Le Psaume 32 commence par la joie du pardon : « Bienheureux celui dont la transgression est pardonnée ». J'étais très marqué, jeune chrétien, par la biographie de George Whitfield, l'extraordinaire évangéliste du XVIIIe siècle. Il a étudié à Oxford. Et Il a écrit que chaque fois qu'il retournait en ville, Whitfield courait vers le champ où il s'agenouillait et se confiait au Christ, et il y déversait son cœur en action de grâce.
Il m'arrive de devoir me ressaisir et de me demander à quel moment la joie du pardon a spontanément envahi mon cœur en reconnaissance envers le Sauveur. Luc rapporte que le Seigneur se rendait à Jérusalem et passant par la Samarie et la Galilée. À son entrée dans un village, dix lépreux sont venus à sa rencontre. Ils se sont tenus à distance de Jésus et ont crié : « Jésus, Maître, aie pitié de nous ! » Le Seigneur a vu leur détresse et leur dit simplement : « Allez montrez-vous aux sacrificateurs ». Selon la loi, il incombait aux sacrificateurs de déclarer les lépreux nets. Or, ils n'étaient pas nets. Pourtant, animés d’une foi totale, ils n’ont pas hésité et ils ont obéit aussitôt à Jésus, entreprenant le chemin qu’il leur avait indiqué. Et, chemin faisant, ils étaient rendus nets. C’est une puissante illustration du salut. La distance qui nous sépare de Dieu, notre impuissance, l’unique Sauveur et la nécessité de lui faire confiance sont tous présents dans cet événement miraculeux (Luc 17:11-19).
Alors qu’il était rendu net, l’un des lépreux s’est arrêté. Rempli de joie, il est retourné là où Jésus était. Il n’était plus à distance. J’imagine que cet homme a couru vers le Sauveur et, à haute voix, a glorifié Dieu en se prosternant aux pieds de Jésus pour le remercier. Il était un Samaritain. Comme la femme au puits de Sichar dans l’Évangile de Jean, chapitre 4, il avait commencé sa journée perdu et loin des hommes et de Dieu.
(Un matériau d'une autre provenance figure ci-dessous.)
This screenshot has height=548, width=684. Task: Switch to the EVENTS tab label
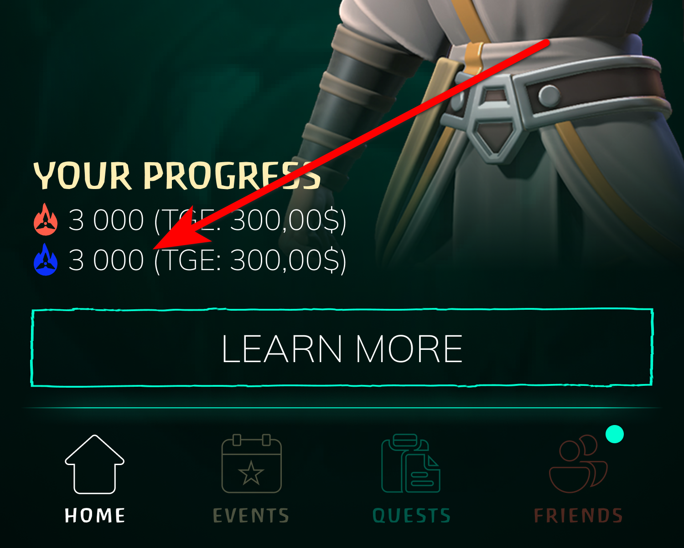[x=251, y=516]
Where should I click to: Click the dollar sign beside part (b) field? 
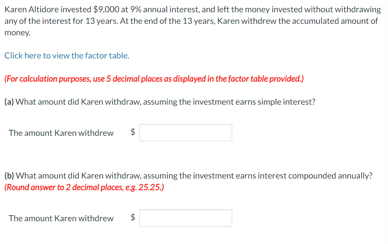click(133, 217)
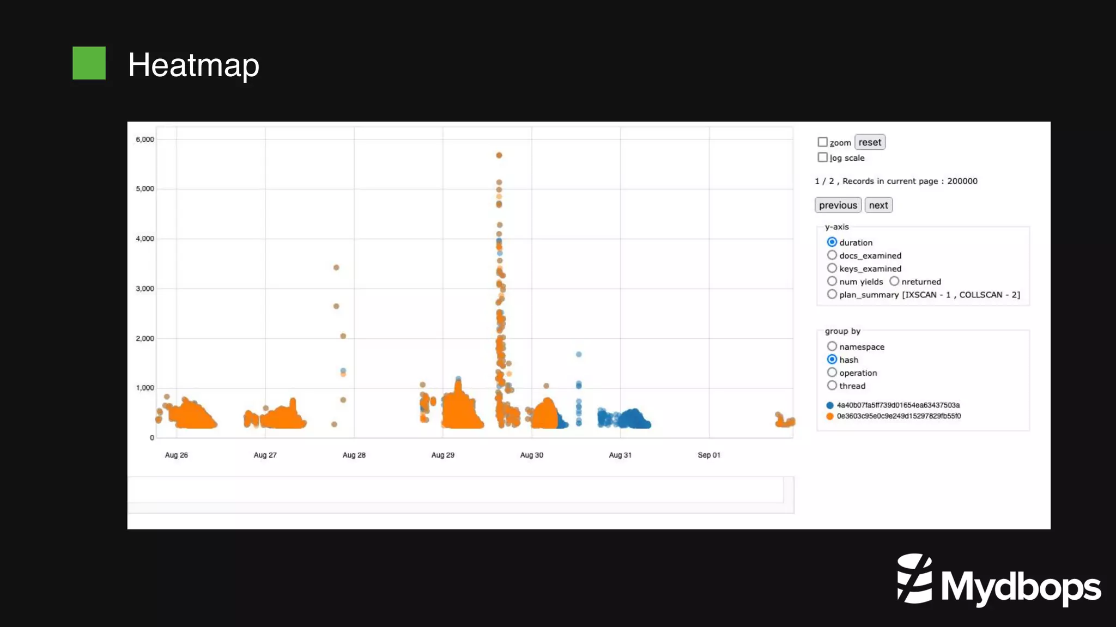Select plan_summary IXSCAN/COLLSCAN option
This screenshot has height=627, width=1116.
(832, 294)
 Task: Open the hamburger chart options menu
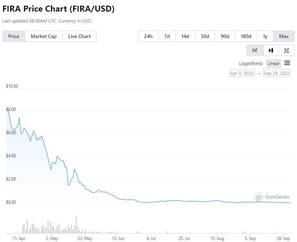[287, 63]
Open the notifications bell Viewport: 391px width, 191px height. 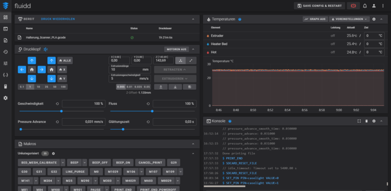point(365,6)
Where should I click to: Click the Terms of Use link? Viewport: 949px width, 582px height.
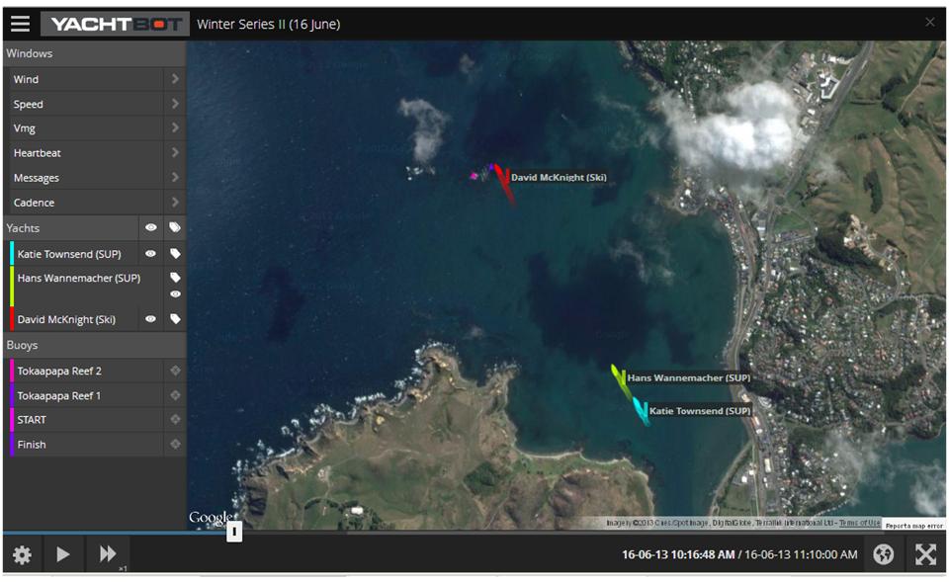tap(858, 523)
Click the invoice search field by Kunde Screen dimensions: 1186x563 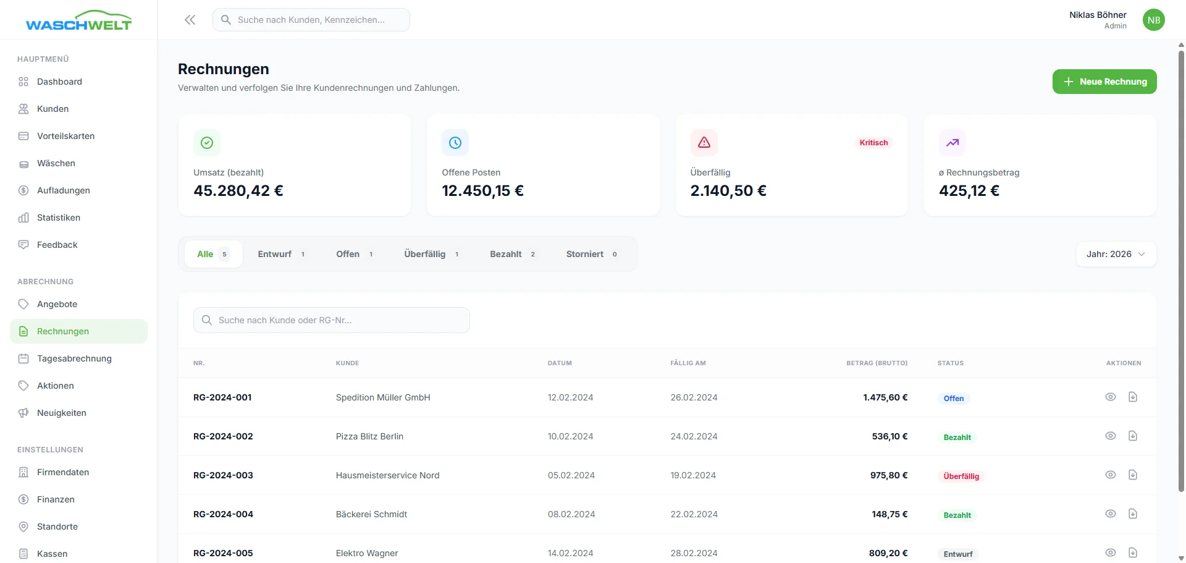[332, 320]
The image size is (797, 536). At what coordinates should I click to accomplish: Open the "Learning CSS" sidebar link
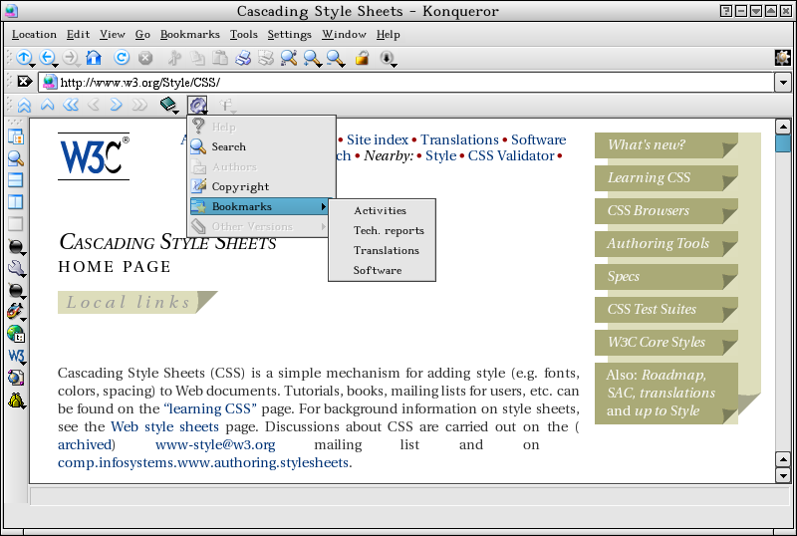click(x=650, y=177)
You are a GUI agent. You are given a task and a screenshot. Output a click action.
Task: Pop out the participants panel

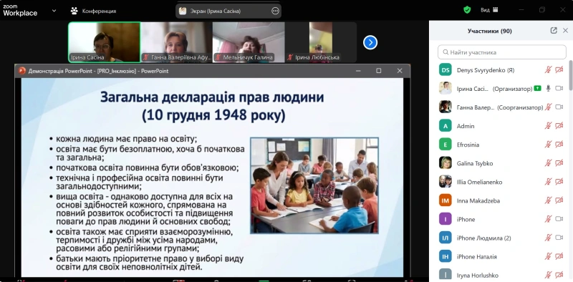pyautogui.click(x=554, y=31)
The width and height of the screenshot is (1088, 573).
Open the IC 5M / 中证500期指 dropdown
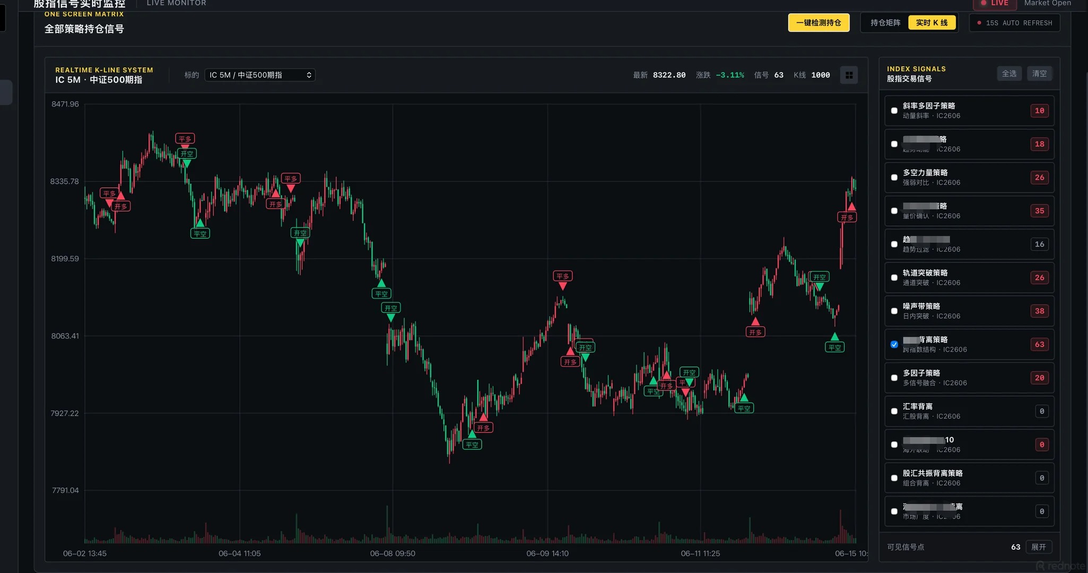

Mais il s'est retrouvé non seulement… rendu net, mais adorateur en présence du Sauveur.
Nous ressentons la déception du Seigneur lorsqu’il dit : « Les dix n'ont-ils pas été rendus nets ? Et les neuf, où sont-ils ? Il ne s'en est point trouvé qui soient revenus pour donner gloire à Dieu que cet étranger ? » Il semblerait que le groupe comprenait des Juifs, pourtant le seul à revenir était un étranger.
Mais il y a de la joie dans le cœur du Seigneur que celui qui était si loin de Lui soit le seul à L'adorer. Le lépreux guéri ne s'était pas d'abord adressé à un sacrificateur terrestre, soumis à la loi, mais à Celui qui, par grâce, est maintenant notre Souverain Sacrificateur au ciel. Jésus l'a renvoyé vivre dans la foi qu'il avait en Christ. Le Seigneur a guéri tous les lépreux. Mais Il n'a jamais exigé de gratitude. Le Seigneur attendait une offrande spontanée de reconnaissance de la part de ceux qu'Il avait bénis. L'homme n'a pas apporté de cadeau. Il s'est offert lui-même. Du lieu de culte, nous nous relevons pour poursuivre notre chemin, joyeux et vivant dans la foi, faisant l'expérience de la promesse du Psaume 32 : « Je t'instruirai et je t'enseignerai le chemin où tu dois marcher ; je te conseillerai, ayant mon œil sur toi » (v.8). Et découvrant que « l'homme qui se confie en l'Éternel, la bonté l'environnera. Réjouissez-vous en l'Éternel et égayez-vous, justes ! Et jetez des cris de joie, vous tous qui êtes droits de cœur ! » (vv.10-11).
Gordon D Kell
145, Avenue du commerce, quartier Tshinsambi, commune de Kananga (Kasaï-Central, RD Congo)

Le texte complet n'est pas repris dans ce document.